Ecuador has refused to extend the Pentagon's lease on the Manta air base.
The Pentagon is desperately trying to convince leftist Ecuadorian President Rafael Correa that the Manta air base used by the US military for counternarcotics operations. But if negotiations fail as Quito anticipated, two other South American nations have offered their territory to open similar bases.
On Tuesday it became known that Peru has offered the United States the use of its air fields, according to U.S. officials. With Colombia's earlier offer to discuss air sites, the U.S. military now has two potential alternatives to Ecuador's Manta base.
Negotiations are in early stages, according to the U.S. officials, who stressed that Ecuador was not off the table despite President Rafael Correa's publicly stated opposition.
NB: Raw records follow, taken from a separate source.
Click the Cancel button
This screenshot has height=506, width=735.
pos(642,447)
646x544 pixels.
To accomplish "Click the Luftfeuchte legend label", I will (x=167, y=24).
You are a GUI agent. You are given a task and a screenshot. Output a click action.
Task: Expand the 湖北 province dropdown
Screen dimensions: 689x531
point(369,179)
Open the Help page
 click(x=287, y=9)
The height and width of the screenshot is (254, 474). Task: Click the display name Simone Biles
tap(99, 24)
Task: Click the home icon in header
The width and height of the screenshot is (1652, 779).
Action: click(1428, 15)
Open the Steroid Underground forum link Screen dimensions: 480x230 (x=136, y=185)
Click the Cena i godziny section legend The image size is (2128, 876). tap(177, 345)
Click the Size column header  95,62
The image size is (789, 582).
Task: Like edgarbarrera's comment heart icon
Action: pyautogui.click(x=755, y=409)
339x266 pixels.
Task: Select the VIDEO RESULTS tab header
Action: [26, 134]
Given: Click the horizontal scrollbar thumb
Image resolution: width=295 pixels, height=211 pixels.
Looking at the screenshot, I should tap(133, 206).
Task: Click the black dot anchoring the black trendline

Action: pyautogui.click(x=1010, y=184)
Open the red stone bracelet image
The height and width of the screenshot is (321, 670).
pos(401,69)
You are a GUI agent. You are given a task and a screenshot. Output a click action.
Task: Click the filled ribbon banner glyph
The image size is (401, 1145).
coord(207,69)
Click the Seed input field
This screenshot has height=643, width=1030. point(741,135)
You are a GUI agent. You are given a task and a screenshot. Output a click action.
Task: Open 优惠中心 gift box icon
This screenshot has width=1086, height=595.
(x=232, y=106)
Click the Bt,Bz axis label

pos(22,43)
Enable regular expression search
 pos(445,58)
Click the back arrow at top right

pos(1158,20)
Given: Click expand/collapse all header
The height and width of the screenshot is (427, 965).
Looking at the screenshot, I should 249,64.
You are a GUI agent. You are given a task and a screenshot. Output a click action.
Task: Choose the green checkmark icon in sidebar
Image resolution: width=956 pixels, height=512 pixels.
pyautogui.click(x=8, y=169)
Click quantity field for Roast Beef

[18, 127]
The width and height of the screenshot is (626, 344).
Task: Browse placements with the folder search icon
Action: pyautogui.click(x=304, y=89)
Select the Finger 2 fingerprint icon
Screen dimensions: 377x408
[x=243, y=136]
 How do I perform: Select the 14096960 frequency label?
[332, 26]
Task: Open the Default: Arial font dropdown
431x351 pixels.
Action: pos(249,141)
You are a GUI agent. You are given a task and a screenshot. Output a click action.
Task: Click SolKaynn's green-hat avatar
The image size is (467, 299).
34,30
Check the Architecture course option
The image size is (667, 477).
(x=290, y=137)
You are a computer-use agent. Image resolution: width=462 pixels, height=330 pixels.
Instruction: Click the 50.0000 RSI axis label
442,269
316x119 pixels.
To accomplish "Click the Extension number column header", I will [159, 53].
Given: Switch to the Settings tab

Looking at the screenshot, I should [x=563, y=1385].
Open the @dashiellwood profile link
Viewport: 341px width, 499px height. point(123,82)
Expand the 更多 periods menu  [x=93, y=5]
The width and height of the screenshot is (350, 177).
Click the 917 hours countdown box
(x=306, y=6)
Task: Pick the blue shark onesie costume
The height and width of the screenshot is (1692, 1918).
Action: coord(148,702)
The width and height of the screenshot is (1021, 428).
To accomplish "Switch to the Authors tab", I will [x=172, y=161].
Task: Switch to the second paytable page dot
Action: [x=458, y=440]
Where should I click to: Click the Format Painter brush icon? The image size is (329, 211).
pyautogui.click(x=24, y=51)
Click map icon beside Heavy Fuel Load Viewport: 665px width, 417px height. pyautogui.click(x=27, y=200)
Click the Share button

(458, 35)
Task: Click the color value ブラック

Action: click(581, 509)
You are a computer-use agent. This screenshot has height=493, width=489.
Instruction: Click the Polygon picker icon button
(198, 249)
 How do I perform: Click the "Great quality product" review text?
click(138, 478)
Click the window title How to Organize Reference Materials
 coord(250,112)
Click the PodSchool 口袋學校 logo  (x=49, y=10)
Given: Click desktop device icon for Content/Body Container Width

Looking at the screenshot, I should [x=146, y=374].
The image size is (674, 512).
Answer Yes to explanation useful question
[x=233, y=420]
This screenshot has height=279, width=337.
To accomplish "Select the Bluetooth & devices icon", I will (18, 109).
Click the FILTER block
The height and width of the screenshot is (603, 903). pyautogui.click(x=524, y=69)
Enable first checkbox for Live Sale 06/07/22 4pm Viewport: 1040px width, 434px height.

Colombia and Peru have offered but I don't think Ecuador's really closed," said one official, speaking on condition of anonymity, as quoted by the Reuters news agency.
Ecuador’s Manta air base is the largest of the kind in South America and it is a key facility in US anti-drugs policy. By the way, counternarcotics operations have become one of the U.S. military's primary missions in Latin America, as Colombia and Peru, the world's top cocaine producers, receive the largest amount of U.S. military aid in the region.
Mr. Correa, a US critic and close ally of Venezuela’s leader Hugo Chavez, has recently called U.S. President George W. Bush a "dimwit". Later, he refused to extend the Pentagon's lease on the Manta air base used by U.S. aircraft to help catch South American drug runners.
The Peruvian and the Colombian offers come as both countries negotiate free trade deals with Washington, which are being challenged by the Democratic majority in the Capitol. An agreement with Peru could also involve U.S. financial assistance for de-mining efforts and other help with border security programs -- both needs voiced by Lima to Washington.